Para responder a esta pergunta, apresento a seguir um resumo de suas incríveis descobertas. (1) O eleitor pode fazer boas escolhas sem ter muitas informações, pode parecer algo incrível para o leigo, mas não é mais para o cientista. Para fazer a escolha, é preciso habilidade para prever conseqüências das ações, capacidade definida pelo autor como “conhecimento”.
(2) O eleitor faz suas escolhas baseado em poucas informações. Isso pode nos levar a crer que os mais inteligentes e preparados analisem também informações irrelevantes. Mas o que acontece de fato é que (3) o eleitor freqüentemente completa a sua falta de informações através do conselho de outras pessoas. Isso dá a capacidade para que se vote bem. Está aí o que chamamos de “formador de opinião”.
Porém, (4) confiar em conselhos a-lheios envolve risco de “decepção”. (5) O eleitor escolhe que conselhos seguir de uma forma previsível. O cientista também observou que (6) as pessoas resolvem muitos problemas complexos todos os dias e resolvem bem usando poucas informações, de que forma? Escolhendo aquelas informações que são úteis. Ainda fica a dúvida, como saber o que seja útil?
(7) Adquire-se conhecimento para escolher de duas formas: por experiência própria ou aprendendo com os outros. Em muitas situações políticas, só se pode contar com a experiência alheia. As más, é melhor saber vendo a experiência alheia e manter-nos bem distantes.
(8) O aprendizado com outras pessoas pode causar: (I) Esclarecimento, quando alguém que tem um conhecimento repassa por ter interesses comuns ou por alguma força externa. (II) Decepção, quando o orador mente. (III) Nenhum aprendizado, quando se obtém informações desnecessárias.

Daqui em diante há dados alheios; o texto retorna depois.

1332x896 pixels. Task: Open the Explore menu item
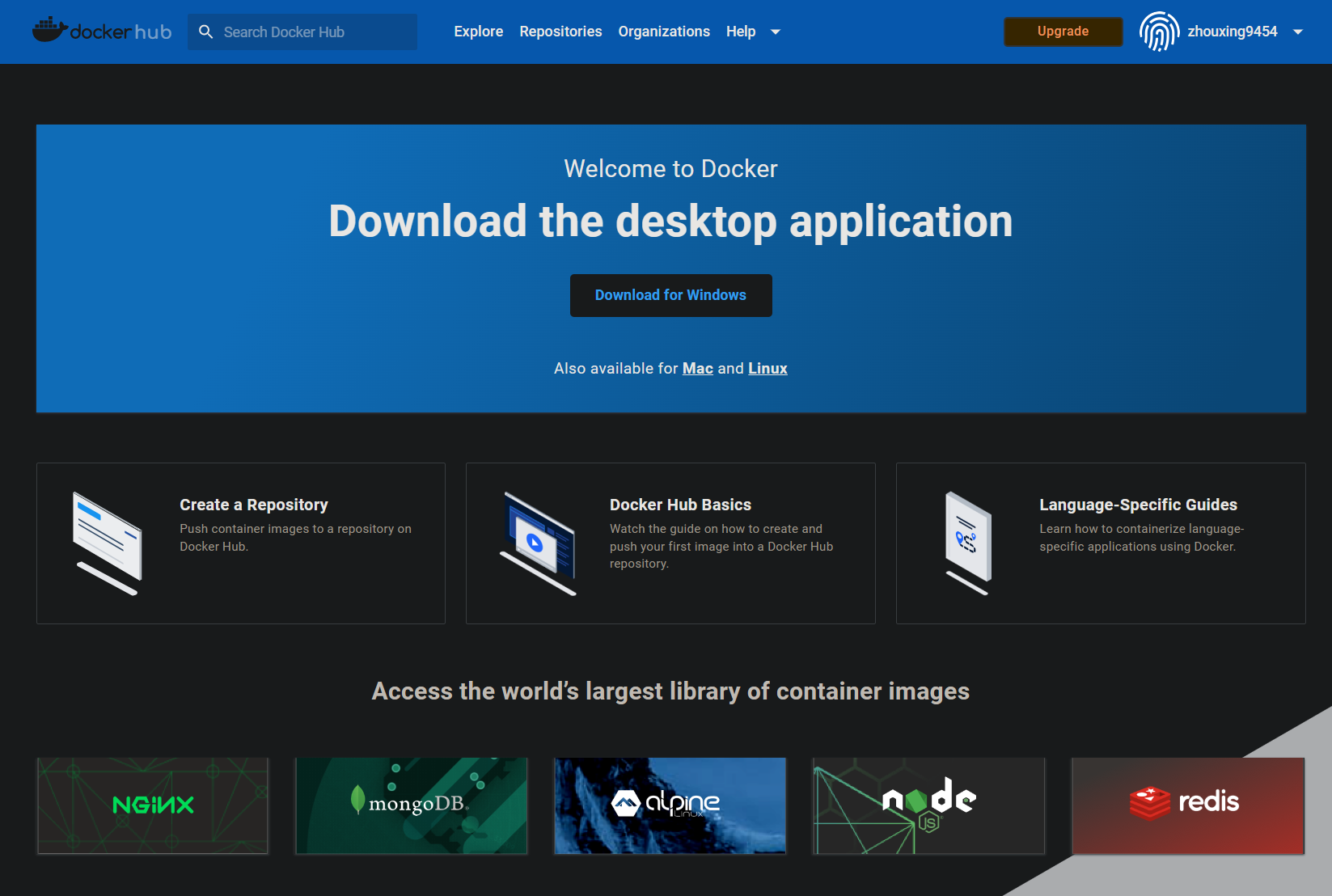click(478, 32)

(9) Esclarecimento e Decepção requerem um processo de persuasão, que é definido como uma mudança bem-sucedida em mudar uma crença de alguém. (10) Para haver persuasão é preciso que o ouvinte veja que orador tenha conhecimento e seja fidedigno. Conhecimento e confiança são os fatores fundamentais para se convencer, outros fatores são aditivos, como p.ex. ideologia.
Finalmente, (11) forças externas podem substituir o caráter, como por exemplo haver penalidade no caso de se mentir, como no caso de estar diante de um juiz, ou mesmo haver o risco de se perder a reputação. O mesmo argumento defendido por duas pessoas, a que estiver sujeito a uma “pena” terá maior credibilidade.
Daí, podemos concluir que é muito importante utilizar na campanha os “formadores de opinião” que sejam vistos como confiáveis e conhecedores.